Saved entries
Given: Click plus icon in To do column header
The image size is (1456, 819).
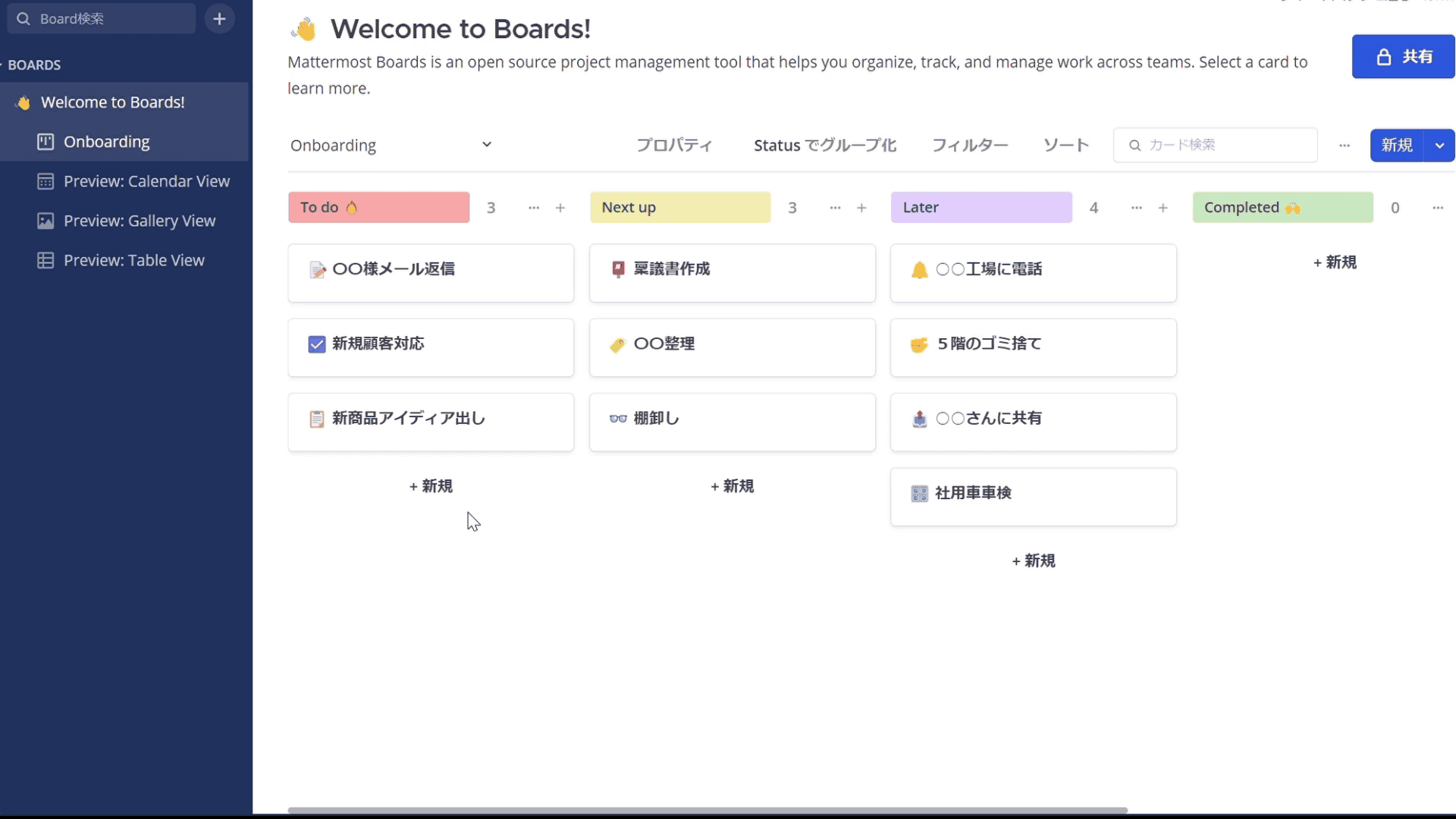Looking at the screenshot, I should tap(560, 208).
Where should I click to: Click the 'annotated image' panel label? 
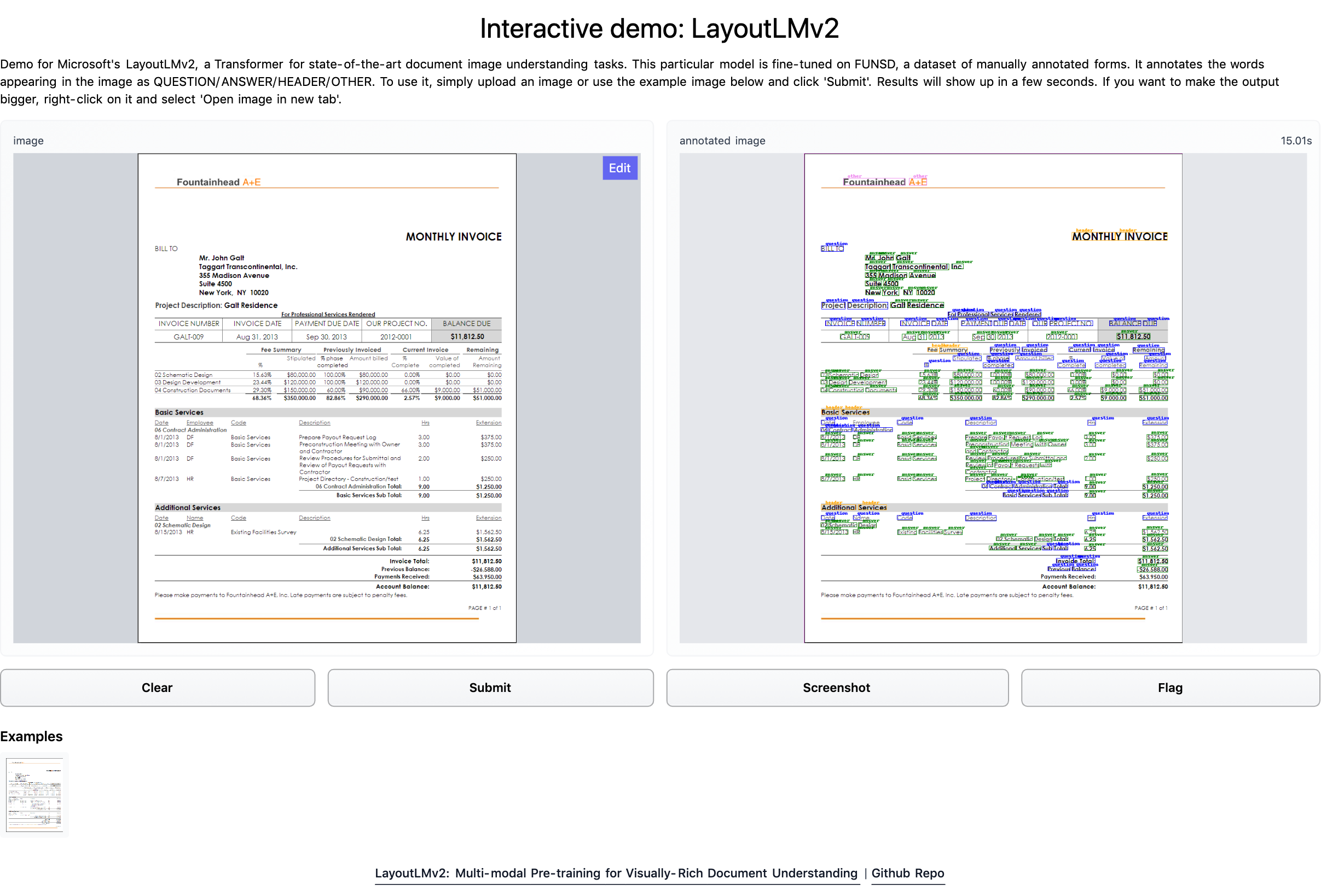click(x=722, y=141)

*What to work on*: The result should be an exact repetition of all the records. Drop the pictures.

*Output of the task*:
Given: Click plus icon in To do column header
The image size is (1456, 819).
Looking at the screenshot, I should tap(560, 208).
Where should I click to: Click the 'annotated image' panel label? 
click(x=722, y=141)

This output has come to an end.